Prompt:
Retype each of the entries below, character for character, leaving nothing out.

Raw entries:

** start **

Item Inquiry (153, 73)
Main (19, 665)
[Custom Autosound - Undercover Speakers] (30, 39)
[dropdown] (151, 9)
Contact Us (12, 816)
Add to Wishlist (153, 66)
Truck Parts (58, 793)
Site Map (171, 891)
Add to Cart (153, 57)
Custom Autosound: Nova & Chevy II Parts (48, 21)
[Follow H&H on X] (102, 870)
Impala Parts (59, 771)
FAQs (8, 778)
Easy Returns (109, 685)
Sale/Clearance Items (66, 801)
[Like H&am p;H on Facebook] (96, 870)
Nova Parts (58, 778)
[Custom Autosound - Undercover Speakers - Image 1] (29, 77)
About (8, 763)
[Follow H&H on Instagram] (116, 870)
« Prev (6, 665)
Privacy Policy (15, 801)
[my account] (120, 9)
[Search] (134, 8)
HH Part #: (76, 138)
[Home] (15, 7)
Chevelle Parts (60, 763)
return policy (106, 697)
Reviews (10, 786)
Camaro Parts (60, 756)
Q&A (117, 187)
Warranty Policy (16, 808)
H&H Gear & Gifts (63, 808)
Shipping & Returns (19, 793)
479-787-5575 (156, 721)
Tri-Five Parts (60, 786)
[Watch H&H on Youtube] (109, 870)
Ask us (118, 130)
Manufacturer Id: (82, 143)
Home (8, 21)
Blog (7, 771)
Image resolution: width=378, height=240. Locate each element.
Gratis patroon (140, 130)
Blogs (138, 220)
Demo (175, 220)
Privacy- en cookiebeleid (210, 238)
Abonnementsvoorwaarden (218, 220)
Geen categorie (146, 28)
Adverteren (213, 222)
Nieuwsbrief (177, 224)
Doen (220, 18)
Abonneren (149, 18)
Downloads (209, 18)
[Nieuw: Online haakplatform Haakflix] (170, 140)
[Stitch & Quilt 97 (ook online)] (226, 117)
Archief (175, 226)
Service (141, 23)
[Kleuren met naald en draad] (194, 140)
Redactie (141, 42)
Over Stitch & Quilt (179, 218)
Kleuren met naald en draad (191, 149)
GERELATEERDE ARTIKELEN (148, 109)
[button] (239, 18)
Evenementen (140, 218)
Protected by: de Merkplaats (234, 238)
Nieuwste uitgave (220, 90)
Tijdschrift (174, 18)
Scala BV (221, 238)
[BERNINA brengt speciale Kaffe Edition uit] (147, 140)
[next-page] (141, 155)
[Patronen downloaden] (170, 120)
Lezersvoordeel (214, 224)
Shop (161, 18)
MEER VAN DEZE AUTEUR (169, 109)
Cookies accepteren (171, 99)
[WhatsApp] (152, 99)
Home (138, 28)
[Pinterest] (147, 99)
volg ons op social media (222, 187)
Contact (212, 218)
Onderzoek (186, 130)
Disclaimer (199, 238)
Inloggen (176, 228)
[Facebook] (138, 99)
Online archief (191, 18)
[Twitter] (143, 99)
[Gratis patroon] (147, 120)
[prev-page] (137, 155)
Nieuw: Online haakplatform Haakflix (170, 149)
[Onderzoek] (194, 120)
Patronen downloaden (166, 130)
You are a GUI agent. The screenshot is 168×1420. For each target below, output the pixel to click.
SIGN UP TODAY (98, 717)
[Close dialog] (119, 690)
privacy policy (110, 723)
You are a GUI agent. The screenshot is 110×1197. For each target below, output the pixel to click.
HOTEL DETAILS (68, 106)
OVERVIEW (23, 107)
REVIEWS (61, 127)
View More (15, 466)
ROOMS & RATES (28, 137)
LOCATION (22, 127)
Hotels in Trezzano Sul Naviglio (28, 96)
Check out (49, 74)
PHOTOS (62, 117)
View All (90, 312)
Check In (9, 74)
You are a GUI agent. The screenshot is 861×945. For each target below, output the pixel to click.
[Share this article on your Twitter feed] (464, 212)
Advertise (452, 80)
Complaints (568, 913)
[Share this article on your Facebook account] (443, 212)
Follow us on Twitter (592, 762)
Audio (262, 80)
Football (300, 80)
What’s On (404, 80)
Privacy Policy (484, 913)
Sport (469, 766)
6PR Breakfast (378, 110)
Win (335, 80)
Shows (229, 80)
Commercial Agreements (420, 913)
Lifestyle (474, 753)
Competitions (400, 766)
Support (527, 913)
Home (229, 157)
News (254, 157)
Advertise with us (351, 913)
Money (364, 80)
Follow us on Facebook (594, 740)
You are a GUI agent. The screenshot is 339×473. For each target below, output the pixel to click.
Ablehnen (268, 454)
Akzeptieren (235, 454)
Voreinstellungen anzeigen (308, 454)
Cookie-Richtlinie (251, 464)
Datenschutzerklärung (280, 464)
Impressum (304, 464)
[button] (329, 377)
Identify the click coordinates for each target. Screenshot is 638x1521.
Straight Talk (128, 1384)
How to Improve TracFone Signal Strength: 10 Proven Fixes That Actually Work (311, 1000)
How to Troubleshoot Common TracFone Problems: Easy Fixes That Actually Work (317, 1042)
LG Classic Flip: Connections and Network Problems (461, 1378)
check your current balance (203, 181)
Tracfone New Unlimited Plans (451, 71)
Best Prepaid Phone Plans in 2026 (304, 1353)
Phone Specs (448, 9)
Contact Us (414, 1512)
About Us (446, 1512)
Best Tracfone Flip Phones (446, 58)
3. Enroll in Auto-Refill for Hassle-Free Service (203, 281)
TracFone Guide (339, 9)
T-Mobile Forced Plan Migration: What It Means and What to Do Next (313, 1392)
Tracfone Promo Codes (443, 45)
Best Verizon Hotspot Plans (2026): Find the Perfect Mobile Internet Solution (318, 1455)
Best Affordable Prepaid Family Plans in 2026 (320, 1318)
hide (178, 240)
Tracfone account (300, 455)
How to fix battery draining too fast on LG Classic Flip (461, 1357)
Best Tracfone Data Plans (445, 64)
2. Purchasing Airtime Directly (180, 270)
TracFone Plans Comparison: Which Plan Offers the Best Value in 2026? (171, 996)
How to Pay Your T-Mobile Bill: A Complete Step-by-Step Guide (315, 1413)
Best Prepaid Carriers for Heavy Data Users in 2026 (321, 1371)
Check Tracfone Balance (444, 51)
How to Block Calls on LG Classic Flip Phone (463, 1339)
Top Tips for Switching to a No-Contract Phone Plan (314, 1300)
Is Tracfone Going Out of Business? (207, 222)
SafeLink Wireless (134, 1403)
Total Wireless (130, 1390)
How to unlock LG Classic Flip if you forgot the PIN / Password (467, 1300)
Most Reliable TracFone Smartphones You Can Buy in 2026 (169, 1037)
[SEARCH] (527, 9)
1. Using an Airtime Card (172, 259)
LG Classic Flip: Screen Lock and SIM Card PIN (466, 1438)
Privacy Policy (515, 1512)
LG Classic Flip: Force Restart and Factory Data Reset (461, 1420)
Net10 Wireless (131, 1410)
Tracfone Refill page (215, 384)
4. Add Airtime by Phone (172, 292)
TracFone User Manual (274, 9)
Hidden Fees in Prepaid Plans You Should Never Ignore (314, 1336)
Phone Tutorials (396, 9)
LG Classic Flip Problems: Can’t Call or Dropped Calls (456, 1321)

** end **

Written reply:
Item Inquiry (153, 73)
Main (19, 665)
[Custom Autosound - Undercover Speakers] (30, 39)
[dropdown] (151, 9)
Contact Us (12, 816)
Add to Wishlist (153, 66)
Truck Parts (58, 793)
Site Map (171, 891)
Add to Cart (153, 57)
Custom Autosound: Nova & Chevy II Parts (48, 21)
[Follow H&H on X] (102, 870)
Impala Parts (59, 771)
FAQs (8, 778)
Easy Returns (109, 685)
Sale/Clearance Items (66, 801)
[Like H&am p;H on Facebook] (96, 870)
Nova Parts (58, 778)
[Custom Autosound - Undercover Speakers - Image 1] (29, 77)
About (8, 763)
[Follow H&H on Instagram] (116, 870)
« Prev (6, 665)
Privacy Policy (15, 801)
[my account] (120, 9)
[Search] (134, 8)
HH Part #: (76, 138)
[Home] (15, 7)
Chevelle Parts (60, 763)
return policy (106, 697)
Reviews (10, 786)
Camaro Parts (60, 756)
Q&A (117, 187)
Warranty Policy (16, 808)
H&H Gear & Gifts (63, 808)
Shipping & Returns (19, 793)
479-787-5575 (156, 721)
Tri-Five Parts (60, 786)
[Watch H&H on Youtube] (109, 870)
Ask us (118, 130)
Manufacturer Id: (82, 143)
Home (8, 21)
Blog (7, 771)
Image resolution: width=378, height=240. Locate each element.
Gratis patroon (140, 130)
Blogs (138, 220)
Demo (175, 220)
Privacy- en cookiebeleid (210, 238)
Abonnementsvoorwaarden (218, 220)
Geen categorie (146, 28)
Adverteren (213, 222)
Nieuwsbrief (177, 224)
Doen (220, 18)
Abonneren (149, 18)
Downloads (209, 18)
[Nieuw: Online haakplatform Haakflix] (170, 140)
[Stitch & Quilt 97 (ook online)] (226, 117)
Archief (175, 226)
Service (141, 23)
[Kleuren met naald en draad] (194, 140)
Redactie (141, 42)
Over Stitch & Quilt (179, 218)
Kleuren met naald en draad (191, 149)
GERELATEERDE ARTIKELEN (148, 109)
[button] (239, 18)
Evenementen (140, 218)
Protected by: de Merkplaats (234, 238)
Nieuwste uitgave (220, 90)
Tijdschrift (174, 18)
Scala BV (221, 238)
[BERNINA brengt speciale Kaffe Edition uit] (147, 140)
[next-page] (141, 155)
[Patronen downloaden] (170, 120)
Lezersvoordeel (214, 224)
Shop (161, 18)
MEER VAN DEZE AUTEUR (169, 109)
Cookies accepteren (171, 99)
[WhatsApp] (152, 99)
Home (138, 28)
[Pinterest] (147, 99)
volg ons op social media (222, 187)
Contact (212, 218)
Onderzoek (186, 130)
Disclaimer (199, 238)
Inloggen (176, 228)
[Facebook] (138, 99)
Online archief (191, 18)
[Twitter] (143, 99)
[Gratis patroon] (147, 120)
[prev-page] (137, 155)
Nieuw: Online haakplatform Haakflix (170, 149)
[Onderzoek] (194, 120)
Patronen downloaden (166, 130)
You are a GUI agent. The screenshot is 168×1420. For each target below, output the pixel to click.
SIGN UP TODAY (98, 717)
[Close dialog] (119, 690)
privacy policy (110, 723)
You are a GUI agent. The screenshot is 110×1197. For each target below, output the pixel to click.
HOTEL DETAILS (68, 106)
OVERVIEW (23, 107)
REVIEWS (61, 127)
View More (15, 466)
ROOMS & RATES (28, 137)
LOCATION (22, 127)
Hotels in Trezzano Sul Naviglio (28, 96)
Check out (49, 74)
PHOTOS (62, 117)
View All (90, 312)
Check In (9, 74)
You are a GUI agent. The screenshot is 861×945. For each target below, output the pixel to click.
[Share this article on your Twitter feed] (464, 212)
Advertise (452, 80)
Complaints (568, 913)
[Share this article on your Facebook account] (443, 212)
Follow us on Twitter (592, 762)
Audio (262, 80)
Football (300, 80)
What’s On (404, 80)
Privacy Policy (484, 913)
Sport (469, 766)
6PR Breakfast (378, 110)
Win (335, 80)
Shows (229, 80)
Commercial Agreements (420, 913)
Lifestyle (474, 753)
Competitions (400, 766)
Support (527, 913)
Home (229, 157)
News (254, 157)
Advertise with us (351, 913)
Money (364, 80)
Follow us on Facebook (594, 740)
You are a GUI agent. The screenshot is 339×473. For each target below, output the pixel to click.
Ablehnen (268, 454)
Akzeptieren (235, 454)
Voreinstellungen anzeigen (308, 454)
Cookie-Richtlinie (251, 464)
Datenschutzerklärung (280, 464)
Impressum (304, 464)
[button] (329, 377)
Identify the click coordinates for each target. Screenshot is 638x1521.
Straight Talk (128, 1384)
How to Improve TracFone Signal Strength: 10 Proven Fixes That Actually Work (311, 1000)
How to Troubleshoot Common TracFone Problems: Easy Fixes That Actually Work (317, 1042)
LG Classic Flip: Connections and Network Problems (461, 1378)
check your current balance (203, 181)
Tracfone New Unlimited Plans (451, 71)
Best Prepaid Phone Plans in 2026 (304, 1353)
Phone Specs (448, 9)
Contact Us (414, 1512)
About Us (446, 1512)
Best Tracfone Flip Phones (446, 58)
3. Enroll in Auto-Refill for Hassle-Free Service (203, 281)
TracFone Guide (339, 9)
T-Mobile Forced Plan Migration: What It Means and What to Do Next (313, 1392)
Tracfone Promo Codes (443, 45)
Best Verizon Hotspot Plans (2026): Find the Perfect Mobile Internet Solution (318, 1455)
Best Affordable Prepaid Family Plans in 2026 (320, 1318)
hide (178, 240)
Tracfone account (300, 455)
How to fix battery draining too fast on LG Classic Flip (461, 1357)
Best Tracfone Data Plans (445, 64)
2. Purchasing Airtime Directly (180, 270)
TracFone Plans Comparison: Which Plan Offers the Best Value in 2026? (171, 996)
How to Pay Your T-Mobile Bill: A Complete Step-by-Step Guide (315, 1413)
Best Prepaid Carriers for Heavy Data Users in 2026 (321, 1371)
Check Tracfone Balance (444, 51)
How to Block Calls on LG Classic Flip Phone (463, 1339)
Top Tips for Switching to a No-Contract Phone Plan (314, 1300)
Is Tracfone Going Out of Business? (207, 222)
SafeLink Wireless (134, 1403)
Total Wireless (130, 1390)
How to unlock LG Classic Flip if you forgot the PIN / Password (467, 1300)
Most Reliable TracFone Smartphones You Can Buy in 2026 (169, 1037)
[SEARCH] (527, 9)
1. Using an Airtime Card (172, 259)
LG Classic Flip: Screen Lock and SIM Card PIN (466, 1438)
Privacy Policy (515, 1512)
LG Classic Flip: Force Restart and Factory Data Reset (461, 1420)
Net10 Wireless (131, 1410)
Tracfone Refill page (215, 384)
4. Add Airtime by Phone (172, 292)
TracFone User Manual (274, 9)
Hidden Fees in Prepaid Plans You Should Never Ignore (314, 1336)
Phone Tutorials (396, 9)
LG Classic Flip Problems: Can’t Call or Dropped Calls (456, 1321)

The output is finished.